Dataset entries
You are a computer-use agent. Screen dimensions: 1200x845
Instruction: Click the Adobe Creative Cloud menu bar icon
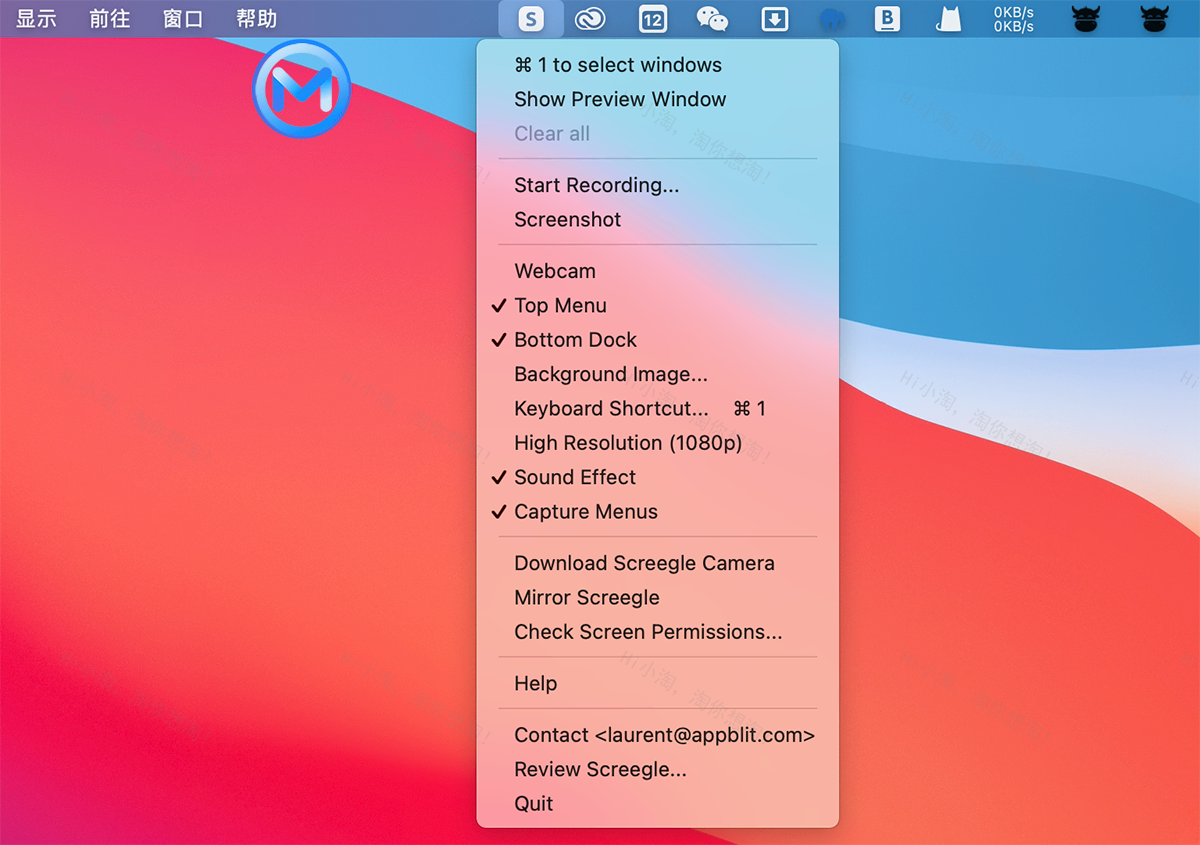[592, 18]
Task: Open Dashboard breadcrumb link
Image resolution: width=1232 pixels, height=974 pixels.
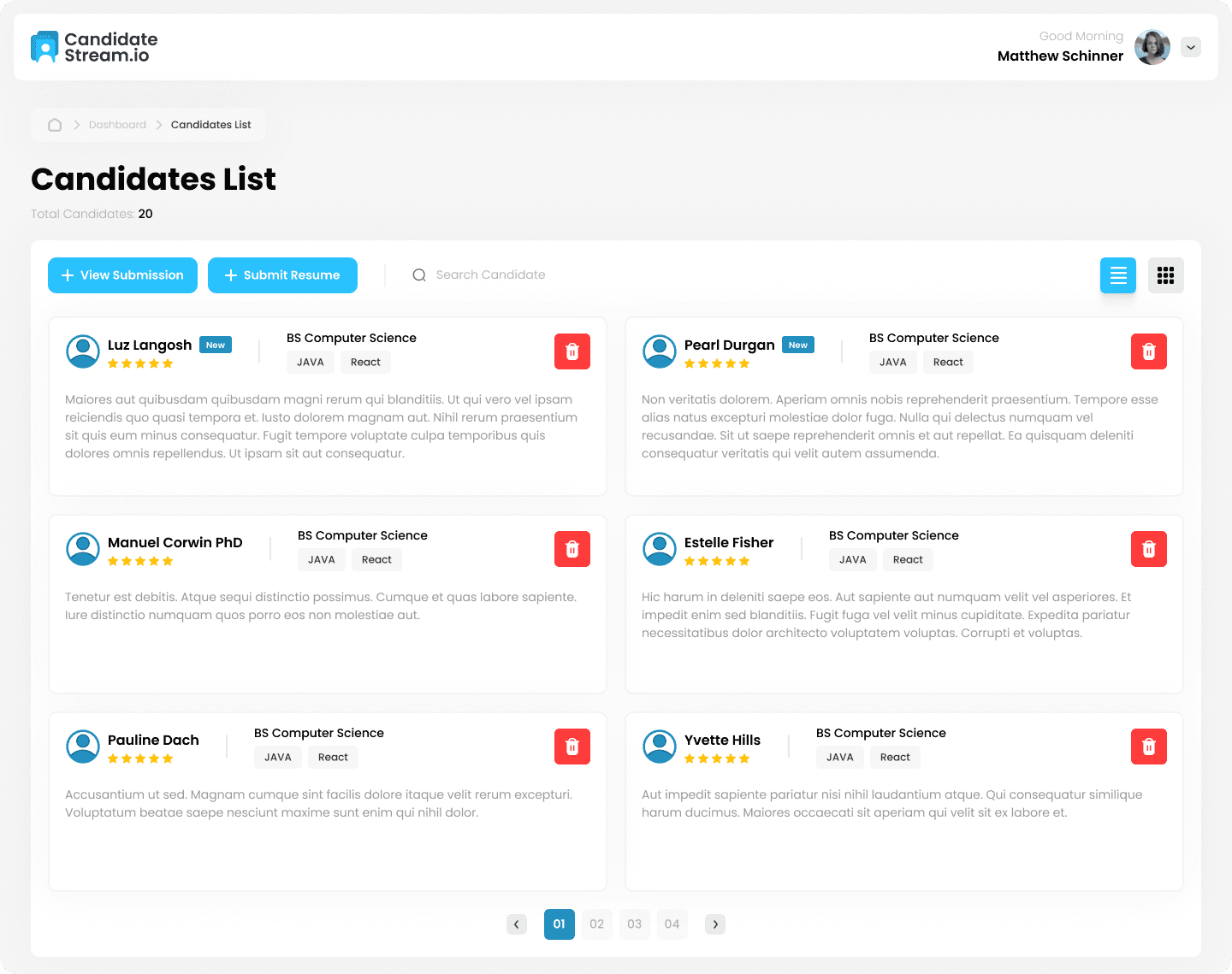Action: tap(117, 125)

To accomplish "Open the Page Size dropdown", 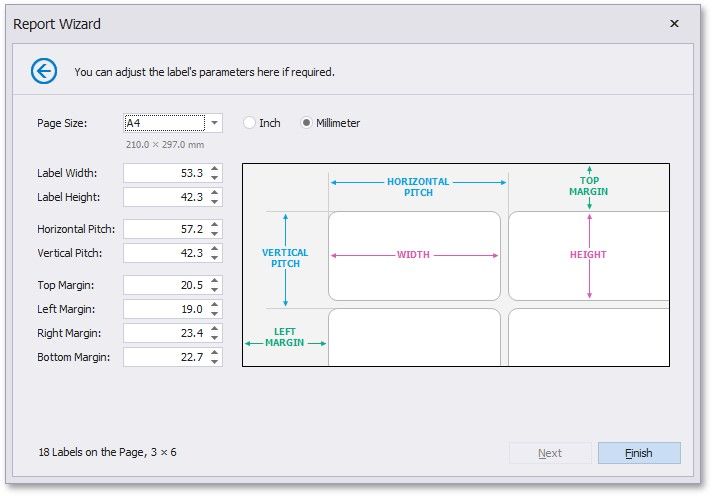I will (214, 123).
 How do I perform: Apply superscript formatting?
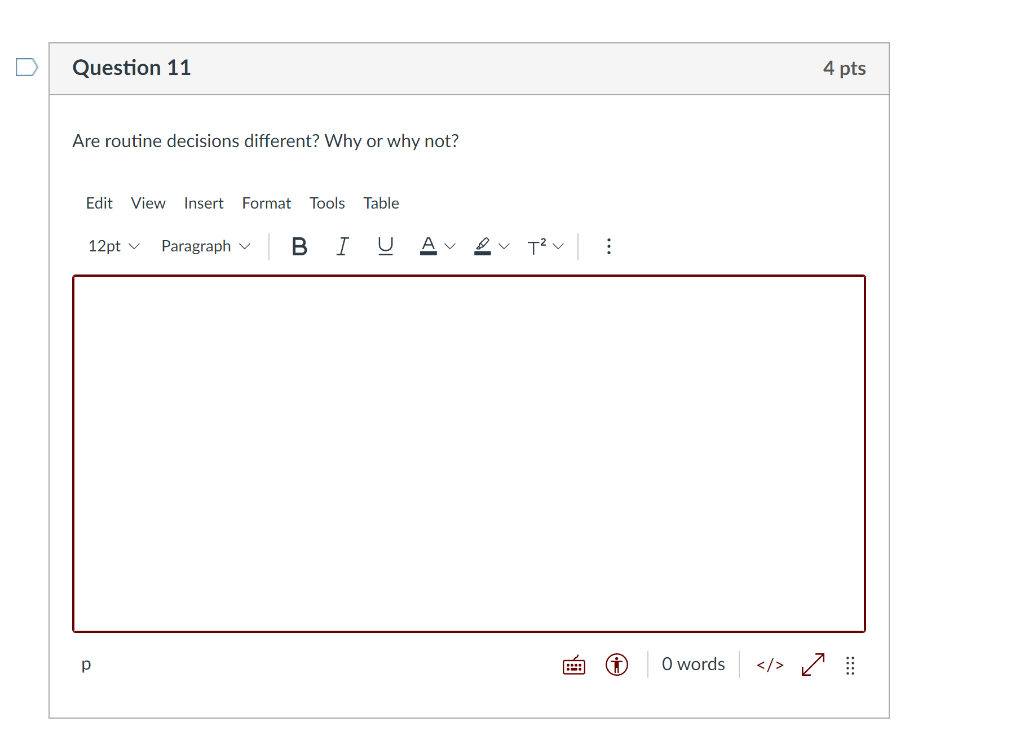[537, 246]
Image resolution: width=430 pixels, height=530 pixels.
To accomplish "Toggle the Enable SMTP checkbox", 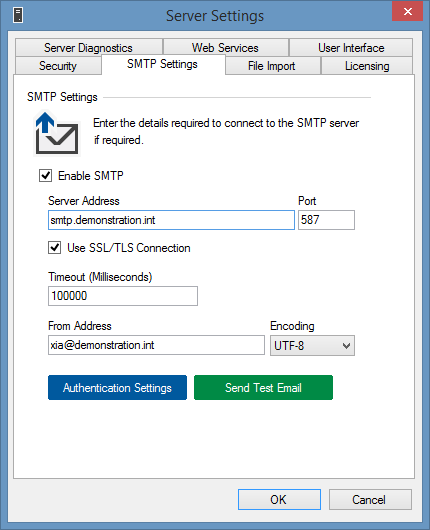I will [45, 176].
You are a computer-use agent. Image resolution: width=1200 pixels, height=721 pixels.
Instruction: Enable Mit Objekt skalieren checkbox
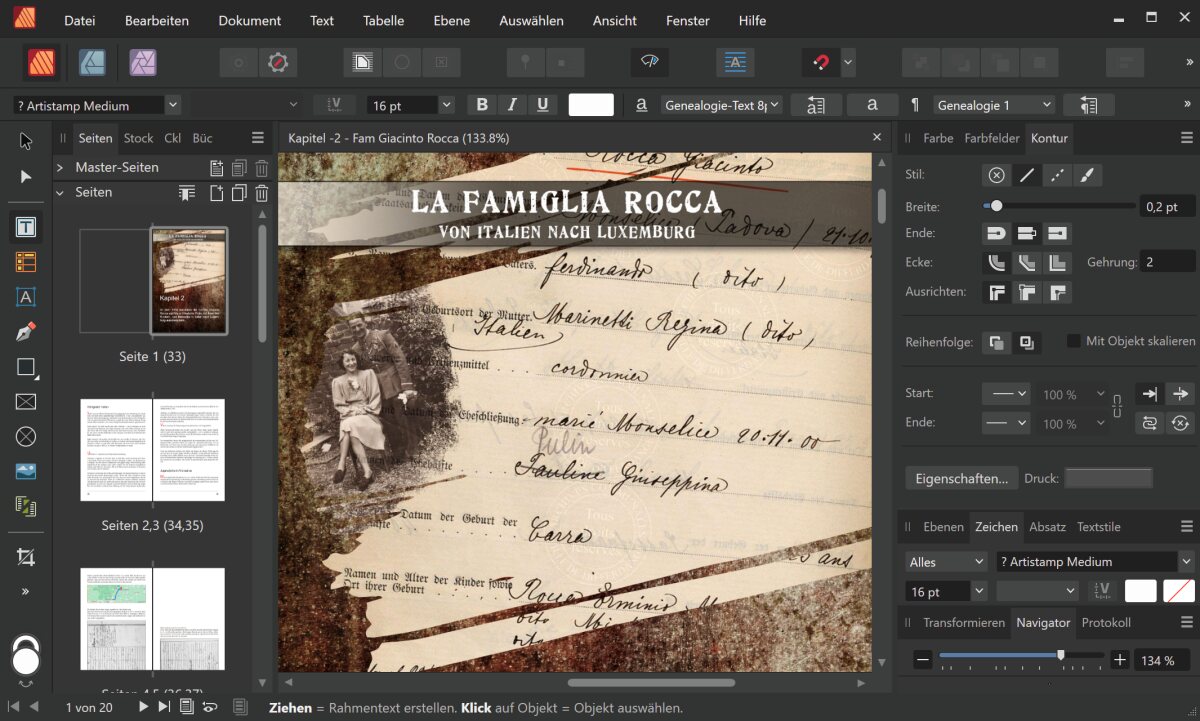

== BRIEF ==
Within the data above, how many lines contain "computer"? Respond with the tally alone.

== RESPONSE TO THE EXERCISE ==
2